Konnte der Kläger auf die Beachtung seines Vorfahrtsrechts durch den Erstbeklagten vertrauen, dann kann er das auch einer Zurechnung der Betriebsgefahr nach §§ 7, 17 StVG entgegensetzen. Auch die gesteigerten Sorgfaltspflichten eines "Idealfahrers", auf die die Feststellung eines unabwendbaren Ereignisses nach § 7 Abs. 2 StVG abzuheben hat, vermögen den Vertrauensgrundsatz hier nicht einzuschränken. Insoweit muss sich der Schutz des Vorfahrtsberechtigten auch im Rahmen der Gefährdungshaftung voll durchsetzen.

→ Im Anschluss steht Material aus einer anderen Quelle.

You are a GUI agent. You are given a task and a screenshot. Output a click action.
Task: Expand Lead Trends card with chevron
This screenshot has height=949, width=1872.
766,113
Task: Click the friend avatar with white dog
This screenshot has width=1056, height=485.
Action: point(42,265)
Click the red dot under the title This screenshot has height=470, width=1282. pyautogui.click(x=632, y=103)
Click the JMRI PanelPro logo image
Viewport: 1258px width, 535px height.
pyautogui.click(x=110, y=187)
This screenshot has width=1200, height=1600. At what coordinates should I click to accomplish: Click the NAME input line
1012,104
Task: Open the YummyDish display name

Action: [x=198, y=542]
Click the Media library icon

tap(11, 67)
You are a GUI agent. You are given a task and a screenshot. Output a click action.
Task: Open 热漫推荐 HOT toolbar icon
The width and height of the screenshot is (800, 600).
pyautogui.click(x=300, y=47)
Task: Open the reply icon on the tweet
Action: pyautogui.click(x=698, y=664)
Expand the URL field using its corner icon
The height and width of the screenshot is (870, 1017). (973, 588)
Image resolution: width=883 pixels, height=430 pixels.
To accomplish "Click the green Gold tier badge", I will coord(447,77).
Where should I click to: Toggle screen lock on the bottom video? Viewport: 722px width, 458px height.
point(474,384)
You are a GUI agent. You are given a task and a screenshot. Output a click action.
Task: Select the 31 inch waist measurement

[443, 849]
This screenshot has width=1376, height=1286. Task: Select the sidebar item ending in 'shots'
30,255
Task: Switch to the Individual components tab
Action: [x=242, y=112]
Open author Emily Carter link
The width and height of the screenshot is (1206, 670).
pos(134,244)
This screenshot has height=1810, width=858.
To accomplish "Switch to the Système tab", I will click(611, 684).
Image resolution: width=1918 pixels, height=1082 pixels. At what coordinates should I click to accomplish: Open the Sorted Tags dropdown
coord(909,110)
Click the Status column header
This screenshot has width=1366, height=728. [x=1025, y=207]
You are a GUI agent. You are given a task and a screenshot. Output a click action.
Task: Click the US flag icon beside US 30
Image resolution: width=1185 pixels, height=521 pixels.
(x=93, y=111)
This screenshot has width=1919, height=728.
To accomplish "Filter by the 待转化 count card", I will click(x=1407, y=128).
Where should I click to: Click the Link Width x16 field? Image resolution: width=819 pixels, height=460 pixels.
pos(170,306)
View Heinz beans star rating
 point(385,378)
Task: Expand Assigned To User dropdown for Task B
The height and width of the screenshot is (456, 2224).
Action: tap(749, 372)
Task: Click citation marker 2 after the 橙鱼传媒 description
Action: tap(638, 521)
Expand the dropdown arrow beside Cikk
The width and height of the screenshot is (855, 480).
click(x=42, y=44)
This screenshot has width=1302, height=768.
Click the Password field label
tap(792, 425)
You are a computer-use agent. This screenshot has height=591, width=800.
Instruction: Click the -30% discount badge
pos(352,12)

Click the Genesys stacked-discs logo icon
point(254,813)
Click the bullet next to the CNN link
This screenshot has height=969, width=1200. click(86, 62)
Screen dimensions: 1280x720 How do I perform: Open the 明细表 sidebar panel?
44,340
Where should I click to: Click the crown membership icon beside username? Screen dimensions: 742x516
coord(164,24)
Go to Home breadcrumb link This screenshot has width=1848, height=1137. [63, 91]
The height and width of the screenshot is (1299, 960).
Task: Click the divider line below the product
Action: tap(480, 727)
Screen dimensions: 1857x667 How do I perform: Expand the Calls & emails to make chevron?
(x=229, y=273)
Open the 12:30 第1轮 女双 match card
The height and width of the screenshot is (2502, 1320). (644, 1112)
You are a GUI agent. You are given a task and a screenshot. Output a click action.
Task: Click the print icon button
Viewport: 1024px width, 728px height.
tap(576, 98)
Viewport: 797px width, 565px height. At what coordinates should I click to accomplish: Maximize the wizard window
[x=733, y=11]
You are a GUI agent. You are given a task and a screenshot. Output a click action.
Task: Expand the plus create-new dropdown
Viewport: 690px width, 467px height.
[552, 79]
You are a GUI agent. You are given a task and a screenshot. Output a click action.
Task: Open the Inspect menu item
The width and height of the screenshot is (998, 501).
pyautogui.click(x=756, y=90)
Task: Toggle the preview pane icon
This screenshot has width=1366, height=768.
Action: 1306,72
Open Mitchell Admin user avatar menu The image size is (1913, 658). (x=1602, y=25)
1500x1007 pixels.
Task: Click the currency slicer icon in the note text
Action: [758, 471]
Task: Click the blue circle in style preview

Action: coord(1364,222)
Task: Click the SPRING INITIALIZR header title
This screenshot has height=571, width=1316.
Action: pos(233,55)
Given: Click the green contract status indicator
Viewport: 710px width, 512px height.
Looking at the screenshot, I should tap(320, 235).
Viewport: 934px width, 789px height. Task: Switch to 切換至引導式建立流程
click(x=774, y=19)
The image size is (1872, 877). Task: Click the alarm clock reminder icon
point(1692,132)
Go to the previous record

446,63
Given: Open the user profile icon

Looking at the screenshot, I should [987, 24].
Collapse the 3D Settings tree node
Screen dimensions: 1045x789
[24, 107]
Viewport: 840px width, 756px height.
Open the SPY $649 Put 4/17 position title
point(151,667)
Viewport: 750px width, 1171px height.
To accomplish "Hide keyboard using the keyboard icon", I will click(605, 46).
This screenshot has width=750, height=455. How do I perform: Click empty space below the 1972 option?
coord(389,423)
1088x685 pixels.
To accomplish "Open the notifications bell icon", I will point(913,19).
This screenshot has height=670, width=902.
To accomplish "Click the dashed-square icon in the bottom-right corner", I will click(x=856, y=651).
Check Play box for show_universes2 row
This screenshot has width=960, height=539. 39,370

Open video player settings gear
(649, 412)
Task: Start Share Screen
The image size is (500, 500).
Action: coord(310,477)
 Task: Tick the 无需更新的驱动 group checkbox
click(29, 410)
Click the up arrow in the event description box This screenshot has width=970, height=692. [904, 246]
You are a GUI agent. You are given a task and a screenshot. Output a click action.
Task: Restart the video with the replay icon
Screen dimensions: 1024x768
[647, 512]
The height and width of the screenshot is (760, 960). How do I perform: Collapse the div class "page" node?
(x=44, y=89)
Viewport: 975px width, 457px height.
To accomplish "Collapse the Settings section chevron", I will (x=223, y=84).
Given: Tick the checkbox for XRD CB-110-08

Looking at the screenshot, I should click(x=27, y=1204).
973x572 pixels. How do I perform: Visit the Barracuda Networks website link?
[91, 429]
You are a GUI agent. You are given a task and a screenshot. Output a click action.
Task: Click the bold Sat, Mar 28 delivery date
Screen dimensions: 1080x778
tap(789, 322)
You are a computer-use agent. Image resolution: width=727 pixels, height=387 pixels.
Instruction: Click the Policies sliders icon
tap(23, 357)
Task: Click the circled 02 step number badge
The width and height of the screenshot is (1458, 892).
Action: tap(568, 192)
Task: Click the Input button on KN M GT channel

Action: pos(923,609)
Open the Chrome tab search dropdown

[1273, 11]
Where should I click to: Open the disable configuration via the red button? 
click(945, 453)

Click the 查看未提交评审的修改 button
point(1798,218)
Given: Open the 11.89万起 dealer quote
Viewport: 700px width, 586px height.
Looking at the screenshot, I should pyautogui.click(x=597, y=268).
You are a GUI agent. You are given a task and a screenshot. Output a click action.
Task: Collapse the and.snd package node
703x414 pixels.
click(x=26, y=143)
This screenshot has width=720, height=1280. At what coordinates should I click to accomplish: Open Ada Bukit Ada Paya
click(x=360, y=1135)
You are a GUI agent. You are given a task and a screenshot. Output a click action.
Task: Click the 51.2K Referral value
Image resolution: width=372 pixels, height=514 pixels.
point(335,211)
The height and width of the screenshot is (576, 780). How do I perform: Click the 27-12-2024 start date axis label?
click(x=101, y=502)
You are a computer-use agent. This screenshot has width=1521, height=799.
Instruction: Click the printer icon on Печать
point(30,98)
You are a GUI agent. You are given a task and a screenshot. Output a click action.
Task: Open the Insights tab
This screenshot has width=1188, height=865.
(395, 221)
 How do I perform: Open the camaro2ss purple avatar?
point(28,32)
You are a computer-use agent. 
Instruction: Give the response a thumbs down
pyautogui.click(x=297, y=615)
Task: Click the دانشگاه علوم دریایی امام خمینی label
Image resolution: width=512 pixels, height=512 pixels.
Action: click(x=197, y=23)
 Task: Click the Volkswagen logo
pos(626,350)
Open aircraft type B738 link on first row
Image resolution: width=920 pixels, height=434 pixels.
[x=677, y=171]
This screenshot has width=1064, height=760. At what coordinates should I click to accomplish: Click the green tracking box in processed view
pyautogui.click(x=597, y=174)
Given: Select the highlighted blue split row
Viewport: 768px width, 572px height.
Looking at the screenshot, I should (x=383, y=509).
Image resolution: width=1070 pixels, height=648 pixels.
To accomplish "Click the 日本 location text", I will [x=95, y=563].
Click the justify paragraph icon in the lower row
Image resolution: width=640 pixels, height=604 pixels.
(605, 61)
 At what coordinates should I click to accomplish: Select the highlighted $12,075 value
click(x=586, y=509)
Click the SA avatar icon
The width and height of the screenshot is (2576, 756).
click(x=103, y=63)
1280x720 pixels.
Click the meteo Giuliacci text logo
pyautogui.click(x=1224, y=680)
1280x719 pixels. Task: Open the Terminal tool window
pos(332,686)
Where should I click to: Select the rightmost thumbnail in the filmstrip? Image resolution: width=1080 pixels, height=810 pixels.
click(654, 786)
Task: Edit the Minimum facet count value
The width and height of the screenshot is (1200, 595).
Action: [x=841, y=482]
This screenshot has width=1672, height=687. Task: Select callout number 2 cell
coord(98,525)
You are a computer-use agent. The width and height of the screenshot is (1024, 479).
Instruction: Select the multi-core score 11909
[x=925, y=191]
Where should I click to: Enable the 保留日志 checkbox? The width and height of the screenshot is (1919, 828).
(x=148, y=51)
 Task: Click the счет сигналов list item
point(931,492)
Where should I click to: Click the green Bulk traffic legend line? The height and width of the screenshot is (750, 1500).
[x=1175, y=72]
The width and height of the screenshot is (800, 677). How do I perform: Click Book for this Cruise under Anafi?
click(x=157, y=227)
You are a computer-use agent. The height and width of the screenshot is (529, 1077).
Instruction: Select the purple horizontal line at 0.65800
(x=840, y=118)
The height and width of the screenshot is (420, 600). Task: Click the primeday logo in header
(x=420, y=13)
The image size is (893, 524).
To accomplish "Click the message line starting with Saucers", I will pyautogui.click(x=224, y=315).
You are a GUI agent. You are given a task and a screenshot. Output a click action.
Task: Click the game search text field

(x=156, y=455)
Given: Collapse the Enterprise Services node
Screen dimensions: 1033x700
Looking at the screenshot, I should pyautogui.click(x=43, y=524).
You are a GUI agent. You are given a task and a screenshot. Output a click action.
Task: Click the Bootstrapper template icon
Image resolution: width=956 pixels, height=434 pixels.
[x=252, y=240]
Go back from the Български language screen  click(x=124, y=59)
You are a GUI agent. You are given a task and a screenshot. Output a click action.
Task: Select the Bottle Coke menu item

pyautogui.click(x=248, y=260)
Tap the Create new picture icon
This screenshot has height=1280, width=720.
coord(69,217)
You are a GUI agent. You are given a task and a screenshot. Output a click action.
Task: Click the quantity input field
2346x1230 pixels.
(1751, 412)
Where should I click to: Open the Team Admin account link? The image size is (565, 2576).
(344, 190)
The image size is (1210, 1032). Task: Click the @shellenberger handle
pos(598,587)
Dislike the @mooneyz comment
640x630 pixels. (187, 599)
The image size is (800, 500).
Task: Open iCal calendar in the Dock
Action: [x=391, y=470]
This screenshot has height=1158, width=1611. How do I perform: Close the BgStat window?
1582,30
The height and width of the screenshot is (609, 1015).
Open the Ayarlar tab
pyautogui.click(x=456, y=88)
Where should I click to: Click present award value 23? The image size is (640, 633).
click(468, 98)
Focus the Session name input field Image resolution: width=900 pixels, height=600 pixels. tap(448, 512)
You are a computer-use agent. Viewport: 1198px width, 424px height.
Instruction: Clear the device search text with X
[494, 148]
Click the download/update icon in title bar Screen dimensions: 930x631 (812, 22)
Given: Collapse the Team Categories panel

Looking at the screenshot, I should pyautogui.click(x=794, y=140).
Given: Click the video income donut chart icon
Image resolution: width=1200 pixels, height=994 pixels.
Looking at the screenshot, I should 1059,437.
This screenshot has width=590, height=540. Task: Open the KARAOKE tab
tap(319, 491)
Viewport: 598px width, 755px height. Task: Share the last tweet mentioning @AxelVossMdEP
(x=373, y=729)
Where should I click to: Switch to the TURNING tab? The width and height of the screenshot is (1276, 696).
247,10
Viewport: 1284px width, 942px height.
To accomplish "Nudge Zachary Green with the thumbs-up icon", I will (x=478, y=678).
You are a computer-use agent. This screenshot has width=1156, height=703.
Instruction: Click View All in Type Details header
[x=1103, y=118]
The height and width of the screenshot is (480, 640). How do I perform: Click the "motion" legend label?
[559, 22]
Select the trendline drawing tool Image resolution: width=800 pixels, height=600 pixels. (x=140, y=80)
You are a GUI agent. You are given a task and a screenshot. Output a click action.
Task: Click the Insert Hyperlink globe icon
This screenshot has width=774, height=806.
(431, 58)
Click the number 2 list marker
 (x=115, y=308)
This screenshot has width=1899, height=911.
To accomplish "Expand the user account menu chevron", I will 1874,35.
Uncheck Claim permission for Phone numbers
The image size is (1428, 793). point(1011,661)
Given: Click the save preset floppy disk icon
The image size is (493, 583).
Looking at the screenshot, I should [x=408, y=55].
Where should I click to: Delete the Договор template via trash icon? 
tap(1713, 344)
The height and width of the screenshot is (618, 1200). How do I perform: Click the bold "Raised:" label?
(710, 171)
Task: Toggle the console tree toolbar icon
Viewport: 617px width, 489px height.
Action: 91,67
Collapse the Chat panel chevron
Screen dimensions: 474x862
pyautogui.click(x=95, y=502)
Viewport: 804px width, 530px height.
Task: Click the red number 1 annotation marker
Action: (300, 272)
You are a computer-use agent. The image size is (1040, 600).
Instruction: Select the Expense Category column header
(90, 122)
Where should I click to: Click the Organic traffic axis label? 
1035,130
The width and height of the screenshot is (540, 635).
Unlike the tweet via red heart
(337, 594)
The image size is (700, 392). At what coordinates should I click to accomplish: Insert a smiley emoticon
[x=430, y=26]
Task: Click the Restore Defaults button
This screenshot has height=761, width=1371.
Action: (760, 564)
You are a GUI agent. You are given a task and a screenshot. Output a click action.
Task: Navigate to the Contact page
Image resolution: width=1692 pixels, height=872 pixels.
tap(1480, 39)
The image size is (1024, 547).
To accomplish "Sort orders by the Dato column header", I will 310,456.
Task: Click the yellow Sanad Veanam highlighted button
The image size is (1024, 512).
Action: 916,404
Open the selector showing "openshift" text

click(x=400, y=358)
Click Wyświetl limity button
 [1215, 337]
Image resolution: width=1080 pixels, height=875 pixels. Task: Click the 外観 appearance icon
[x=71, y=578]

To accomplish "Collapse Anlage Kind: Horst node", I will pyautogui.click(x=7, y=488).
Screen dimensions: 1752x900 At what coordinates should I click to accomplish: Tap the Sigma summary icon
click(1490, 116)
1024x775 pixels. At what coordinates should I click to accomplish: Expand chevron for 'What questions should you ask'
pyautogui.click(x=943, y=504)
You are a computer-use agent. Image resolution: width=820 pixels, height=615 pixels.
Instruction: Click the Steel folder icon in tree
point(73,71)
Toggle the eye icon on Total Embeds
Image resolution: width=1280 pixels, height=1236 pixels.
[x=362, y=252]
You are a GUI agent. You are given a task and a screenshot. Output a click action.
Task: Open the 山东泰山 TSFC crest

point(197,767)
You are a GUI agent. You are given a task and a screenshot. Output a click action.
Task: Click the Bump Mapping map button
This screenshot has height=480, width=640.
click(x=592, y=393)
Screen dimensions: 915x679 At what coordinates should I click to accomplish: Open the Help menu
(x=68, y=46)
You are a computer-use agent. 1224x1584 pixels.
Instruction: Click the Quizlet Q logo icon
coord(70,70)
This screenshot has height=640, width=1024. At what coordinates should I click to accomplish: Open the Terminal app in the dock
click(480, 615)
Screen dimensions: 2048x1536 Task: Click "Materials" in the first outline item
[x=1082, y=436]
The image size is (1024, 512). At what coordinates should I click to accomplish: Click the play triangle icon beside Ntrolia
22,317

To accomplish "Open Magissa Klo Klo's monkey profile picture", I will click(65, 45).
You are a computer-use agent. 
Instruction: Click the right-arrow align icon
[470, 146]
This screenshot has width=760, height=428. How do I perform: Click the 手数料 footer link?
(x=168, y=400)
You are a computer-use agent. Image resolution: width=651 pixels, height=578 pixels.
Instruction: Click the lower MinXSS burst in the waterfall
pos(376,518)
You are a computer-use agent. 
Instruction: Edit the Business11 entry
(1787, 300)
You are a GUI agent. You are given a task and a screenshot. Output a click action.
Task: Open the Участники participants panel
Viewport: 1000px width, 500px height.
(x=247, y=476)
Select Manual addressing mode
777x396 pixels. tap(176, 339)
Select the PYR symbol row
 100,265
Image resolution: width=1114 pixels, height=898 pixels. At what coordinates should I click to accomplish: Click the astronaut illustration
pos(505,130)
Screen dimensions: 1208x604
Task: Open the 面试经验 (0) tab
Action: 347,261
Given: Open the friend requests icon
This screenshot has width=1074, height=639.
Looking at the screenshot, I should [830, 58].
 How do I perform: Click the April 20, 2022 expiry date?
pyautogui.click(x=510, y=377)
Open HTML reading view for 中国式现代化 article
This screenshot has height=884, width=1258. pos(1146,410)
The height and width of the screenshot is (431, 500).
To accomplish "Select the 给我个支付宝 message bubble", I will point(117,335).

2. Die Revision rügt weiter mit Recht, dass das Berufungsgericht den Anspruch des Klägers auf Erstattung des Verdienstausfalls seines Vaters, der diesem durch die Krankenhausbesuche entstanden ist, deshalb für unbegründet gehalten hat, weil es sich um einen nicht erstattungsfähigen Drittschaden handele. Mit dieser Entscheidung hat sich das Berufungsgericht zur Rechtsprechung des erkennenden Senats in Widerspruch gesetzt. Danach ist der Verdienstausfall eines Vaters, der durch Besuche bei seinem unfallverletzten Kind verursacht wird, zu den Heilungskosten zu rechnen (vgl. Senatsurteile vom 22. Oktober 1957 - VI ZR 227/56 - VersR 1957, 790 und vom 18. April 1961 - VI ZR 122/60 - VersR 1961, 545). Dieser Grundsatz gilt allgemein; er gilt auch dann, wenn der Vater - wie im Streitfall - als selbständiger Handwerker tätig ist. Allerdings kann die Schadensminderungspflicht (§ 254 Abs. 2 BGB) gebieten, dass der Vater in einem zumutbaren Umfang zeitliche Umdispositionen trifft, die den Verdienstausfall möglichst gering halten.

Der Kläger hat unter Beweisantritt behauptet (GA 243), dass die Besuche seiner Eltern auch aus medizinischer Sicht erforderlich und der in Ansatz gebrachte Aufwand von 80 Stunden ebenso wie der Stundensatz von 20 DM angemessen gewesen seien. Angesichts des Vortrags der Beklagten ist das Berufungsgericht gehalten (§ 139 ZPO), den Kläger darauf hinzuweisen, dass sein Vorbringen hinsichtlich der Möglichkeit und Zumutbarkeit zeitlicher Umdispositionen seines Vaters der Ergänzung bedarf. Der Vortrag des Klägers bedarf - wie die Revisionserwiderung mit Recht geltend macht - ferner einer Ergänzung dahin, dass durch die Krankenhausbesuche des Vaters tatsächlich ein Verdienstausfall eingetreten ist. Dabei besteht die Möglichkeit einer Schadensschätzung nach § 287 ZPO.


III.

Das Berufungsurteil war deshalb aufzuheben, soweit es dem Kläger die Betriebsgefahr seines Kleinkraftrades zur Last gelegt und ihm den geltend gemachten Anspruch auf Erstattung des unfallbedingten Verdienstausfalls seines Vaters aberkannt hat. Die Sache war an das Berufungsgericht zurückzuverweisen, um ihm Gelegenheit zu geben, sowohl zur Frage der Sichtmöglichkeit des Klägers auf die von rechts einmündende Straße als auch zur Entstehung und Vermeidbarkeit des Verdienstausfalls des Vaters des Klägers die erforderlichen Beweise zu erheben.